What has this to do with judges?  In a sane world where the system was working as designed, absolutely nothing.  Chief Justice John Roberts explained the proper job of a judge:

It's my job to call balls and strikes and not to pitch or bat.

That's not what our modern Court does, and hasn't throughout Justice Kennedy's tenure: it pitches, bats, umpires, mows the outfield, and from time to time rearranges the bases.  For reasons unclear and which our Founders could not have imagined, somehow our Congress has willingly permitted the Court to take over its proper job of deciding what our laws shall be instead of impeaching the activist judges.

And perhaps that's the most frightening potential outcome of Donald Trump replacing Justice Kennedy with a classical conservative: A Court which believes in its proper limits will be a Court which is so unfamiliar to younger Americans to be unrecognizable.

Consider our earlier example: If a new conservative justice joins with the other conservative justices to strike down Roe v.

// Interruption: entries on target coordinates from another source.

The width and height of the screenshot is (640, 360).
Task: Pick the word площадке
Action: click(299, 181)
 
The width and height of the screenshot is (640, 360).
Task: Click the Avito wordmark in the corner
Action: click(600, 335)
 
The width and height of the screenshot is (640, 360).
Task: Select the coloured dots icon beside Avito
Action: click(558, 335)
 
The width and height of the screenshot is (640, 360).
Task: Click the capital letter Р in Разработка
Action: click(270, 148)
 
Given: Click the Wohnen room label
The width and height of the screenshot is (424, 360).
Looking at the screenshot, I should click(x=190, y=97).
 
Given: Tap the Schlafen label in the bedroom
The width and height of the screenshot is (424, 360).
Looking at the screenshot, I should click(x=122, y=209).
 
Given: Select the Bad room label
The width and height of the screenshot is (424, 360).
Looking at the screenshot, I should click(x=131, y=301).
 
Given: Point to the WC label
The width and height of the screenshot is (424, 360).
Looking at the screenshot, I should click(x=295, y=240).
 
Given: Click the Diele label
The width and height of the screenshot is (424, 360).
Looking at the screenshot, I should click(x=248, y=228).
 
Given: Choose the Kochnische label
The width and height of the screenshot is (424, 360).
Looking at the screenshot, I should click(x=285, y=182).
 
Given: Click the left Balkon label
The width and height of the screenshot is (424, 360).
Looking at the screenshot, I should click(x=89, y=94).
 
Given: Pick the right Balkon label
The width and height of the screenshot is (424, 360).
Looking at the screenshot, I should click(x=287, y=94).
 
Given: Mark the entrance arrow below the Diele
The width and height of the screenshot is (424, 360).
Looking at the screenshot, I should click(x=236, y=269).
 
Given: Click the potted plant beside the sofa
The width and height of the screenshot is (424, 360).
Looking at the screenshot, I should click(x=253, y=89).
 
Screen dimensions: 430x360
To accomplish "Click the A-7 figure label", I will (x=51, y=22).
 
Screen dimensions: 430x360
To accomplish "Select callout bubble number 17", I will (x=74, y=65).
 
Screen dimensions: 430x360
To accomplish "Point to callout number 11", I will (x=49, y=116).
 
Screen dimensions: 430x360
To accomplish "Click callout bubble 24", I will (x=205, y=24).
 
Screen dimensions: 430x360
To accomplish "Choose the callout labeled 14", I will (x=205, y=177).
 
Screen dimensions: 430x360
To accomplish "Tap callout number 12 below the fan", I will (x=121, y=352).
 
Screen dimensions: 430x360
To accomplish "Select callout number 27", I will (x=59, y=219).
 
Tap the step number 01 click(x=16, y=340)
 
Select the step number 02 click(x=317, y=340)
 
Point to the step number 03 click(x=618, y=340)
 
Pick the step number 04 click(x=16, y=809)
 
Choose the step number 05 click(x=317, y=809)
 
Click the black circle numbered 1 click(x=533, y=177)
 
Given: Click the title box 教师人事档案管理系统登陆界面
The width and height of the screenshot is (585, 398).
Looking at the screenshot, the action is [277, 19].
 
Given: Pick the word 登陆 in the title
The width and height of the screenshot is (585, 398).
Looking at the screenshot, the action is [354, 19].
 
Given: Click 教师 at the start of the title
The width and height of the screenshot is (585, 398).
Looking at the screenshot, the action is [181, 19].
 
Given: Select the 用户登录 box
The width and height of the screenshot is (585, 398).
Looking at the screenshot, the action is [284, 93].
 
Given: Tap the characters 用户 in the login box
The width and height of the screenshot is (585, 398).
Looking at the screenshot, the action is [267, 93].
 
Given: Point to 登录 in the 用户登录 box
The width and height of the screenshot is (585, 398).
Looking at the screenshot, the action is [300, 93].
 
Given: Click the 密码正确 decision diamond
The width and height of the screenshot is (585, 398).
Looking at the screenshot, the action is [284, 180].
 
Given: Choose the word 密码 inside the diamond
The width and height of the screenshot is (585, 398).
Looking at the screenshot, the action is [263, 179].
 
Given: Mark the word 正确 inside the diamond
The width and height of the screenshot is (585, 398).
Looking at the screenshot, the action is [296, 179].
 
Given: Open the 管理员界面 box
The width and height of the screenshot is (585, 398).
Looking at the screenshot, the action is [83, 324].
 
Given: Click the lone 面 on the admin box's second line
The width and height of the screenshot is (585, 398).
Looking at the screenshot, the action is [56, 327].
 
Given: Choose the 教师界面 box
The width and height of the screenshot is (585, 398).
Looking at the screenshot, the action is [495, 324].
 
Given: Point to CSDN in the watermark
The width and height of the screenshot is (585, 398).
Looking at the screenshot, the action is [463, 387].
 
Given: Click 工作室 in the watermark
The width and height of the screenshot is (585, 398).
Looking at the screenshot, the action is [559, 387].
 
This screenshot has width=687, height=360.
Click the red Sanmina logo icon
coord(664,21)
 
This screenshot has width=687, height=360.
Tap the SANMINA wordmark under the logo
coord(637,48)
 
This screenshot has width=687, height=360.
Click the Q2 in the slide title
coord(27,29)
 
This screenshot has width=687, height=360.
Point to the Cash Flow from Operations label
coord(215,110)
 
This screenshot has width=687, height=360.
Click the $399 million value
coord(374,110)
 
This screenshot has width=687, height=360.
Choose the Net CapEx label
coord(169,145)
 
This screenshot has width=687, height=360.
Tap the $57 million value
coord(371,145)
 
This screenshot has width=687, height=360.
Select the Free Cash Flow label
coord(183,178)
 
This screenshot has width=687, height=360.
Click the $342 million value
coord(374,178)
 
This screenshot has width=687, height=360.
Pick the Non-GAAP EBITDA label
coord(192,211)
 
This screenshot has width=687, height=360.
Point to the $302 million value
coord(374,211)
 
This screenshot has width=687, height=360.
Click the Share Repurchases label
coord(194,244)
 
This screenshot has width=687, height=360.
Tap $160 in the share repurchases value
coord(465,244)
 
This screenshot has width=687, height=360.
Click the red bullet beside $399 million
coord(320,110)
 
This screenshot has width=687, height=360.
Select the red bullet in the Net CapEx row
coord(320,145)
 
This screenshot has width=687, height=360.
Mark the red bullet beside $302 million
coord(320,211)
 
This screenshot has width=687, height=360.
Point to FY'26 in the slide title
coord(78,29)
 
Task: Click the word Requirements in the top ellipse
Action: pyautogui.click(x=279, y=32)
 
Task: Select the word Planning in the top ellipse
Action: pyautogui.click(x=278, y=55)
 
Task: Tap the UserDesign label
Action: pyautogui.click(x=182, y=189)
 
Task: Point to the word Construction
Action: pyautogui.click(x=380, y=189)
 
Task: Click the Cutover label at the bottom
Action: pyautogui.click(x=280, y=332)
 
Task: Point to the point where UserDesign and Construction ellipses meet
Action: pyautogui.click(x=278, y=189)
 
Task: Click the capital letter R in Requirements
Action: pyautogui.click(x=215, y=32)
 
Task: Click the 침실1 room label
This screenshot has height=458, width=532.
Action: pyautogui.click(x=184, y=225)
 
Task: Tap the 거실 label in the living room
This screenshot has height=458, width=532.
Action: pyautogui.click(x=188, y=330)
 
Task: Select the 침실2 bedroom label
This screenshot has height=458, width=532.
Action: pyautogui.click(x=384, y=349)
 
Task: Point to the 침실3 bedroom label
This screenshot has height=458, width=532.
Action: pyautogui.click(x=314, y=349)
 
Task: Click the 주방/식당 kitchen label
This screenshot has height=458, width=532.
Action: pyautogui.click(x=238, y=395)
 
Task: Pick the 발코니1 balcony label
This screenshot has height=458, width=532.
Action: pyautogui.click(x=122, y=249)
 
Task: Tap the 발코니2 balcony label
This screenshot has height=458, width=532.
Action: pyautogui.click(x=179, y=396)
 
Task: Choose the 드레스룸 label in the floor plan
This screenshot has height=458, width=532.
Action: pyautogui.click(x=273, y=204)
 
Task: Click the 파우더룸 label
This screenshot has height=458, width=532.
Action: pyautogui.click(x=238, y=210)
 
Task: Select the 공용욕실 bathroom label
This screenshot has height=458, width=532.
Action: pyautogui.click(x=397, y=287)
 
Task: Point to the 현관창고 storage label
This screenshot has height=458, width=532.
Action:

Wade, abortion will not be outlawed.  It will simply be devolved to each state to pass whatever laws they see fit just as the Constitution provides.  If that happens, state politicians will, for once, have to stand up and be counted on a major practical issue.

The same is true with homosexual "marriage," immigration enforcement, and all manner of other things: The Constitution delegated authority over those areas to other branches and levels of government and not to the Court, and it's time for those branches which are truly responsible to step up and take responsibility.

Those who want open borders need to run on that as a platform, get elected, and pass a law making it so.  Those who want to make illegal to restrict what people with which sexual organs go into whose bathrooms need to pass a law to that effect.  And on and on down the whole panoply of leftist destruction of our culture and history, so much of which has been ordained from on high by courts without ever being voted on by the actual representatives of the people who sit in the legislature.

Given the vast and unaccountable power that's been foolishly granted to our Supreme Court, it's no wonder that the Left is panicking at the prospect of losing one of their number: it's ever so much easier to persuade one old guy than a hundred million voters, as Hillary Clinton was notoriously unable to do.

Maybe now they'll have to once again learn how to try - or, more likely, discover that it can't be done with the policies they truly believe in.  In which case, what exactly will happen when the pendulum swings back their way, as it always does, and they come roaring back into power thirsty for vengeance?